# Directions for this task
Arrange the part of the items that opens with the line containing "You are a GUI" and closes with the line containing "pyautogui.click(x=1537, y=1115)" as a numbered list, leaving out any blank lines.

# Working data
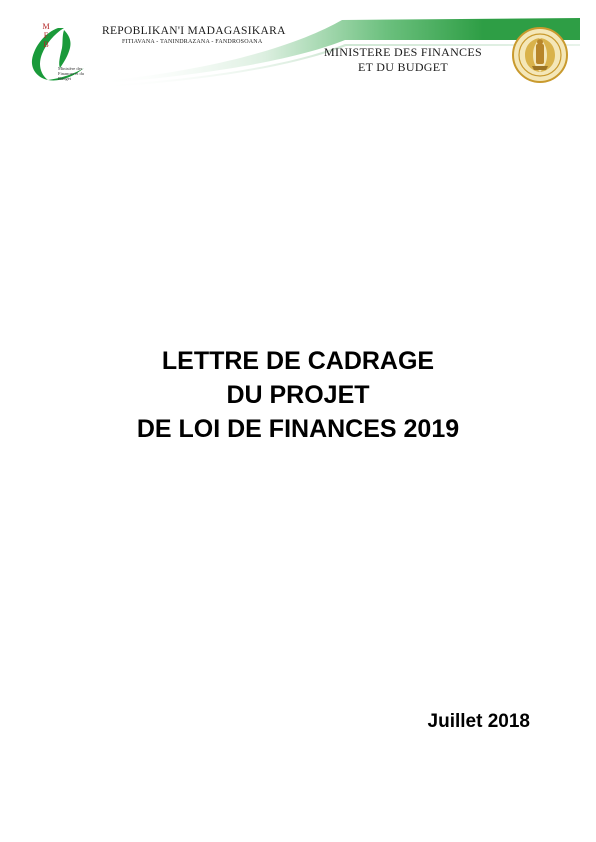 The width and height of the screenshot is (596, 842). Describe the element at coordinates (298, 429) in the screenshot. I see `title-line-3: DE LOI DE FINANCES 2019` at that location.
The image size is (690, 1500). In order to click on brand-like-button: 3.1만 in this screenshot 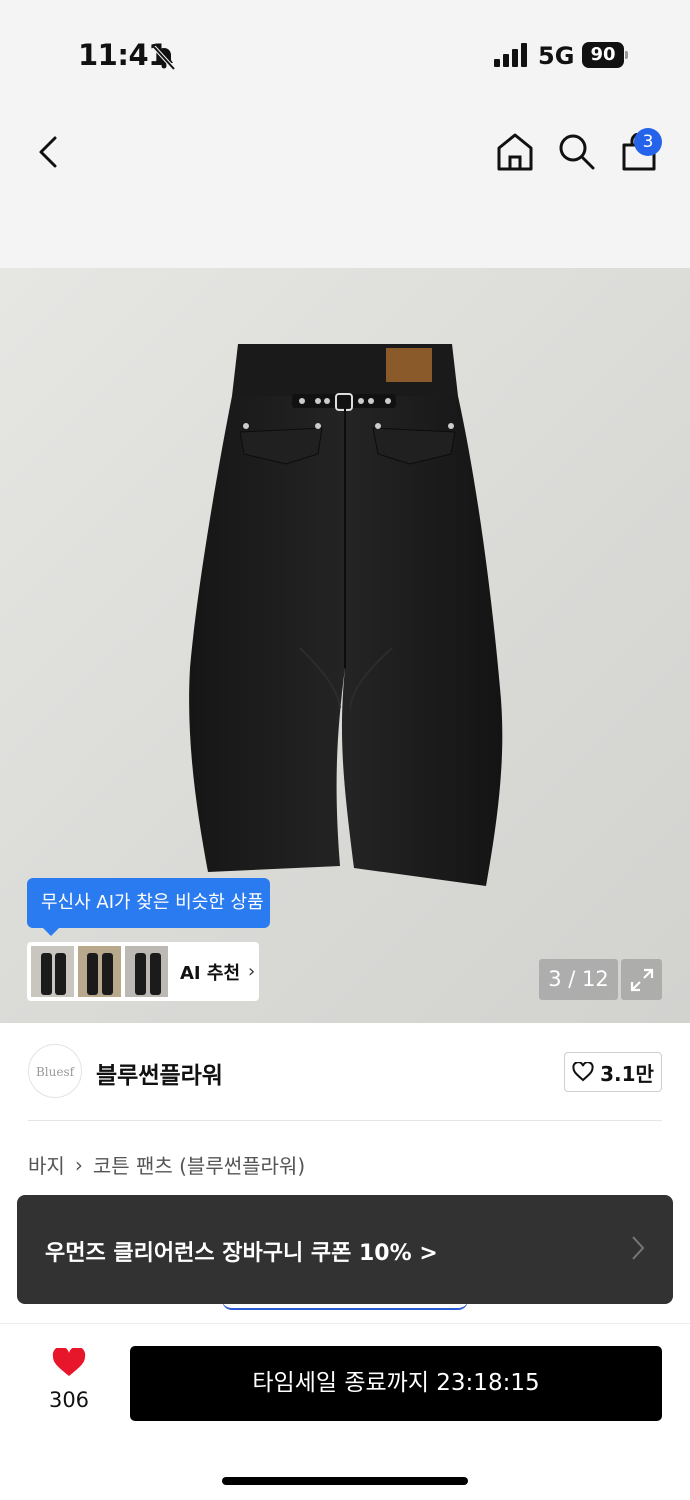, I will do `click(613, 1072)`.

...

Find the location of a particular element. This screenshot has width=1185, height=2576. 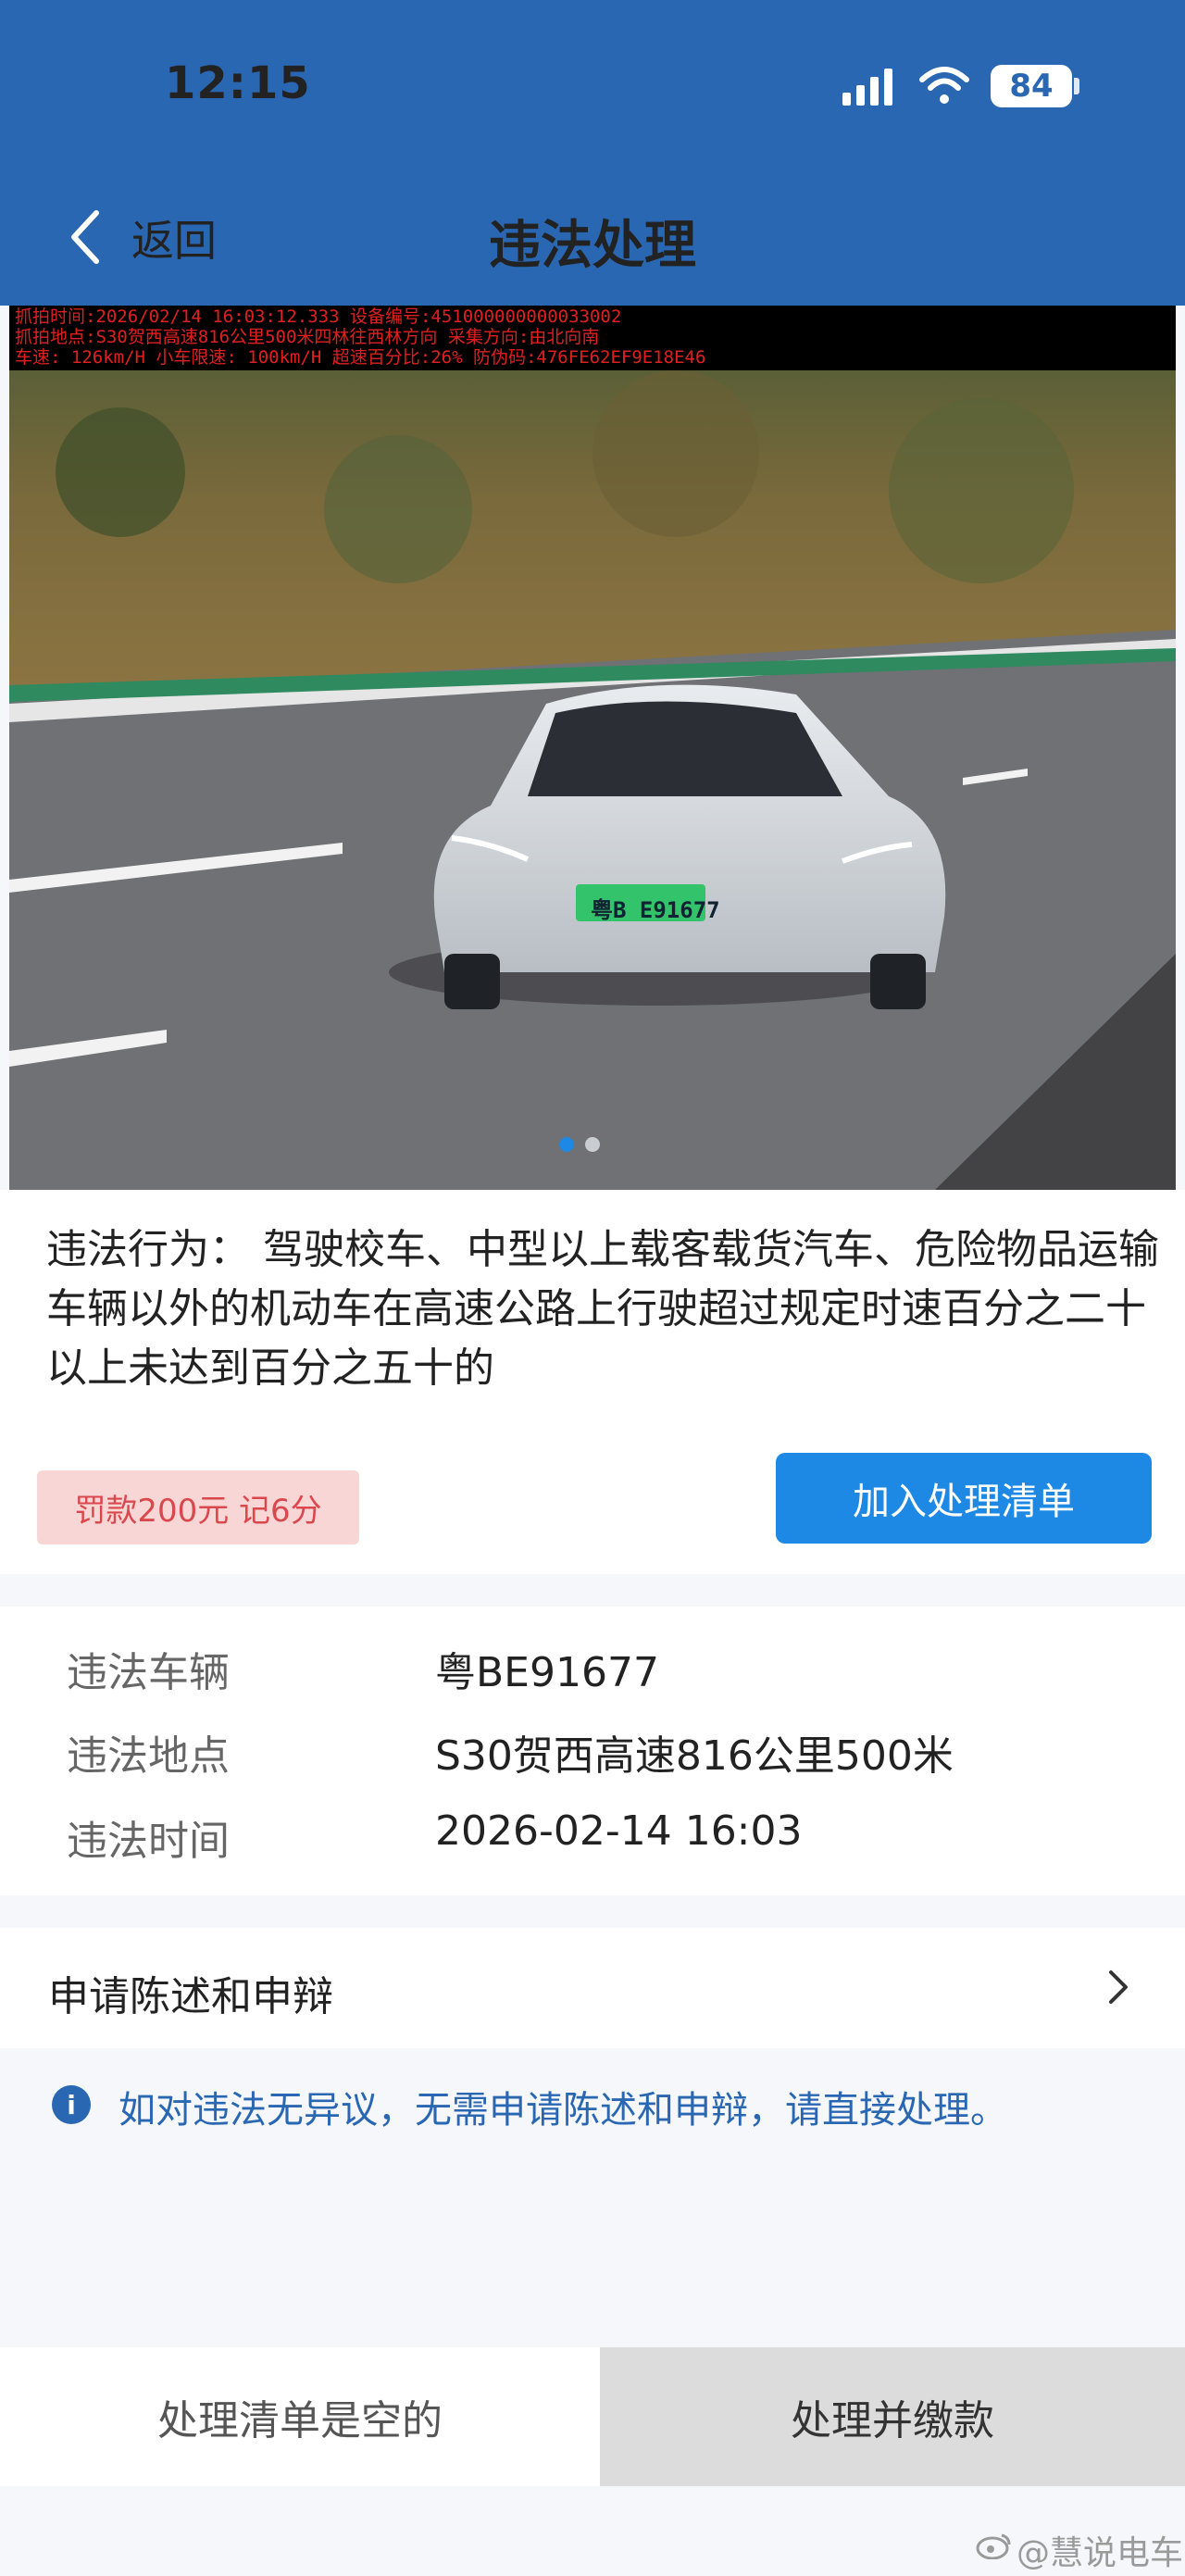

--

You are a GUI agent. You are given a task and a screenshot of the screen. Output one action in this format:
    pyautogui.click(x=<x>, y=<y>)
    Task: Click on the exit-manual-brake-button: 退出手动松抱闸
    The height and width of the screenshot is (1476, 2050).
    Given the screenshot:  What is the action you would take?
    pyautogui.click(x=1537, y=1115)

# Your response
1. You are a GUI agent. You are given a task and a screenshot of the screen. Output one action in this format:
2.     pyautogui.click(x=<x>, y=<y>)
3.     Task: Click on the exit-manual-brake-button: 退出手动松抱闸
4.     The height and width of the screenshot is (1476, 2050).
5.     Given the screenshot:  What is the action you would take?
6.     pyautogui.click(x=1537, y=1115)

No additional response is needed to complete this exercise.